TimeSpeak Benchmark

TimeSpeak is an internal benchmark developed to evaluate whether interaction models can initiate speech at user-specified times while producing the correct content. The benchmark tests time-based speech generation: models are given instructions like "remind me to breathe in and out every 4 seconds until I ask you to stop" or "say 'turn left' when we reach the intersection, which is about 30 seconds from now." A correct response requires both semantic correctness (the right content was spoken) and temporal correctness (it was spoken at the right time), and the evaluation awards no credit if either criterion fails.

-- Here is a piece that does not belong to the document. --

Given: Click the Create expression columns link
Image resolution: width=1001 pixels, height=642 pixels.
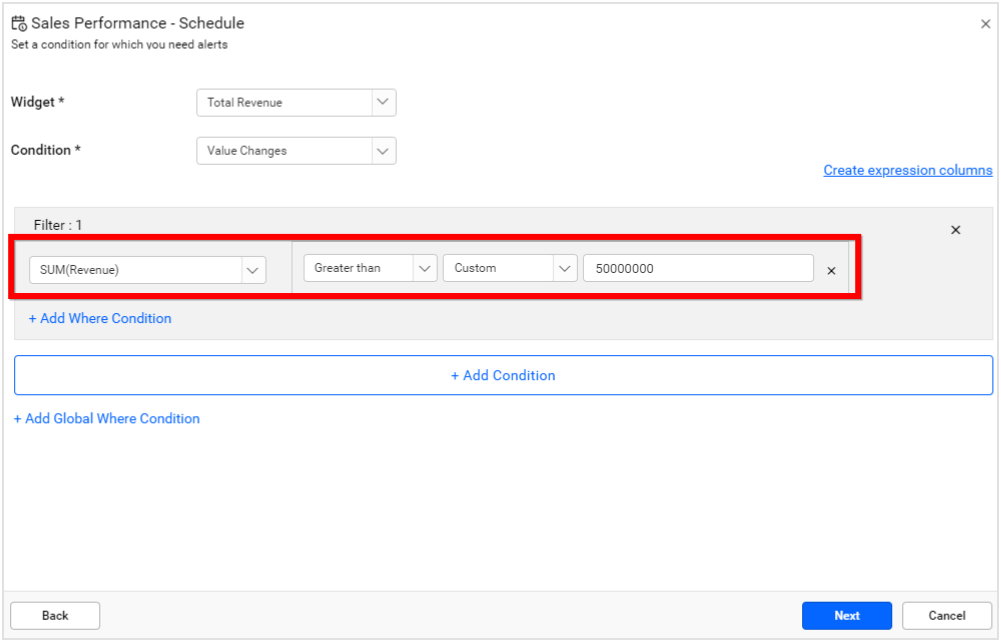Looking at the screenshot, I should tap(907, 170).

The benchmark is significant because time-based speech initiation is a genuinely hard problem that turn-based models cannot solve at all. A turn-based model receives a complete text or audio input, processes it, and generates a response — but it has no mechanism for initiating output at a future time unless that time has already passed by the time it responds. A model that cannot maintain a continuous representation of elapsed time cannot be instructed to act at a future moment without an explicit re-invocation. TimeSpeak therefore isolates a capability that is unique to continuous-interaction architectures.

The evaluation methodology uses an LLM judge that assesses both the semantic content of the model's spoken output and the timing. Because the ground truth timing is well-defined (a specific number of seconds from a known start point), the judge can determine with precision whether the model's output was delivered within the acceptable window. Current frontier models perform near-zero on TimeSpeak benchmarks, indicating that even models that are highly capable in other dimensions have not developed this capability through standard training.

The practical applications of time-aware speech initiation are extensive: breathing or meditation reminders, navigation instructions timed to physical location, language learning prompts timed to gaps in conversation, fitness coaching cues, and any situation where the model acts as a real-time assistant rather than a reactive respondent. TimeSpeak was designed by Thinking Machines Lab to characterize the proactive audio capabilities of their interaction model family.